Match low-volume rows against message trace dates before treating a source as active.
Common pitfalls
Adding every visible DMARC source to SPF authorizes mail paths that do not send for you.
Reading a 100 percent DMARC pass as full proof can hide the actual path evidence.
Stopping at connector checks misses add-ins, resellers, and old security trials.
Expert tips
A DKIM pass with the Microsoft selector points back to original Microsoft 365 signing.
SPF only passes for Check Point when the envelope domain authorizes its sending IP.
Treat Avanan rows as evidence to verify, not an instruction to add another include.

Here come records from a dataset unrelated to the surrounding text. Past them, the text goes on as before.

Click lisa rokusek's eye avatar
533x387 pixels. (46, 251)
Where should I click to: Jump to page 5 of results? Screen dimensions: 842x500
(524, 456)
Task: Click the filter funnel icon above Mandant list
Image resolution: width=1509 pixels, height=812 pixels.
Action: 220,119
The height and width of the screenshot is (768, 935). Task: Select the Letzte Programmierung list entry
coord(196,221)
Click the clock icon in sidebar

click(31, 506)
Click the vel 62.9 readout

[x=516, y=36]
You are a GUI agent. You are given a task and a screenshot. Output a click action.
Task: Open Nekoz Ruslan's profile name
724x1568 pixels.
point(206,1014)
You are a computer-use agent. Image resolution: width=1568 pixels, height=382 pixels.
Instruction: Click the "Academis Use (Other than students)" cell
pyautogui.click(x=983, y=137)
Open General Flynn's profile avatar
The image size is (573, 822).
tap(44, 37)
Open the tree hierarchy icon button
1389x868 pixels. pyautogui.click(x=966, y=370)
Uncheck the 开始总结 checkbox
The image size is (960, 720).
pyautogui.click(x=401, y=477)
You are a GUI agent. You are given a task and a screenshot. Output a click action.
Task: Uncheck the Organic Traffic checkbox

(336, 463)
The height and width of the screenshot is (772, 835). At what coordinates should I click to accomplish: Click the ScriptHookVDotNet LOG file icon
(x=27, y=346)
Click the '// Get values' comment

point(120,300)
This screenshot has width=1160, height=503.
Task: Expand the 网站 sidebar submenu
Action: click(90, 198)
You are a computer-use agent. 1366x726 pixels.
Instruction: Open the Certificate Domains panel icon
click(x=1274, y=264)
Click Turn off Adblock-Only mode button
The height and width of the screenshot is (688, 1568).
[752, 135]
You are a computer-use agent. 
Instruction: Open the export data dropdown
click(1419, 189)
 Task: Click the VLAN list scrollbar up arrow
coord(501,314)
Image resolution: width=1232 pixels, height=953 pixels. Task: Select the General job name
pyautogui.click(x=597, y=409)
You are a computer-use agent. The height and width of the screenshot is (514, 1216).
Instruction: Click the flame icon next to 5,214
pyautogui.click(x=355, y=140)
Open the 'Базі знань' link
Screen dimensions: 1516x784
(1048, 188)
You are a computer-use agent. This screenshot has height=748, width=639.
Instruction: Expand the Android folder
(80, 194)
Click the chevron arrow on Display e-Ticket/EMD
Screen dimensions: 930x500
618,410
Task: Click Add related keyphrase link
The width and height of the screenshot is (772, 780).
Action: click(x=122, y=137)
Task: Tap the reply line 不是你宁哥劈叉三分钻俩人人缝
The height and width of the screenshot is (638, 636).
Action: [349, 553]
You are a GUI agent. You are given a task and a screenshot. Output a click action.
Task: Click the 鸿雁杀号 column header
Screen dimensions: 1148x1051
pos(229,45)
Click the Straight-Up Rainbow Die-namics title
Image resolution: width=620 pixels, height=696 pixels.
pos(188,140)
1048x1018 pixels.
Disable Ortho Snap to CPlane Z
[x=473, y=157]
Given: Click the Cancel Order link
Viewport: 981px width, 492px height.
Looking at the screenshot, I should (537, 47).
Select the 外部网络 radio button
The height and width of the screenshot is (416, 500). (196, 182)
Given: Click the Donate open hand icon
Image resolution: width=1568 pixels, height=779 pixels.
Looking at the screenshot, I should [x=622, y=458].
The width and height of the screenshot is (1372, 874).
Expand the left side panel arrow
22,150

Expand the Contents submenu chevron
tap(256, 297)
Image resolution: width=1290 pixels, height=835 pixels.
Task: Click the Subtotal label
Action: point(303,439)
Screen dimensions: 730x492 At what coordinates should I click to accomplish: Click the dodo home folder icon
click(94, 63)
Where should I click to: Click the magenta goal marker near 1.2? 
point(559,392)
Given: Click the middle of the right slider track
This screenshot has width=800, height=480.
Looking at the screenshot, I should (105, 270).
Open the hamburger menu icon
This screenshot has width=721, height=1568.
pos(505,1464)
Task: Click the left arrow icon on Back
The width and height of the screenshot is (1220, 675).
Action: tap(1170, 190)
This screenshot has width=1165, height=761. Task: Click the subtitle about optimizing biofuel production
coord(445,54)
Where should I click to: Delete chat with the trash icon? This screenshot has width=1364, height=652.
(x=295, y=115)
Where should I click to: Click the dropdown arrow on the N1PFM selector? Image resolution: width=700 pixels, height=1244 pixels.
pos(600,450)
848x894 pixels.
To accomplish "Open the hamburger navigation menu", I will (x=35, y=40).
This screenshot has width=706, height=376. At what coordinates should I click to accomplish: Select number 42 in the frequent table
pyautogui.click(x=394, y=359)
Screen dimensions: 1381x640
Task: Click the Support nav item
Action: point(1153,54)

Expert from Email Geeks says Avanan usually means Check Point handled the message path or the recipient-side report named the Check Point IP.
2024-11-11 - Email Geeks
Marketer from Email Geeks says a finance or reseller invoice search often finds a trial, add-in, or security service that IT did not document.
2024-11-12 - Email Geeks
The clean fix
The fix is not "find Avanan in Microsoft 365". The fix is to prove whether Avanan is an approved sender. If it is not, remove the Check Point or Avanan SPF authorization, keep Microsoft 365 DKIM signing healthy, and watch the next DMARC reports for the source to drop away.
If the source remains after cleanup, look for outbound rerouting, a reseller-managed security tenant, or a recipient-side reporting pattern. If DMARC passes because DKIM survives, the source can still be visible. Visibility is evidence to investigate, not proof that the vendor belongs in your SPF record.
Minimal DMARC record while investigatingtext
v=DMARC1; p=none; rua=mailto:dmarc@example.com; fo=1
Once the source inventory is clean, move policy in stages. A sudden jump to quarantine or reject without source ownership creates avoidable failures. If that happens, the next diagnostic step is checking why DMARC authentication fails even when one mechanism appears to pass.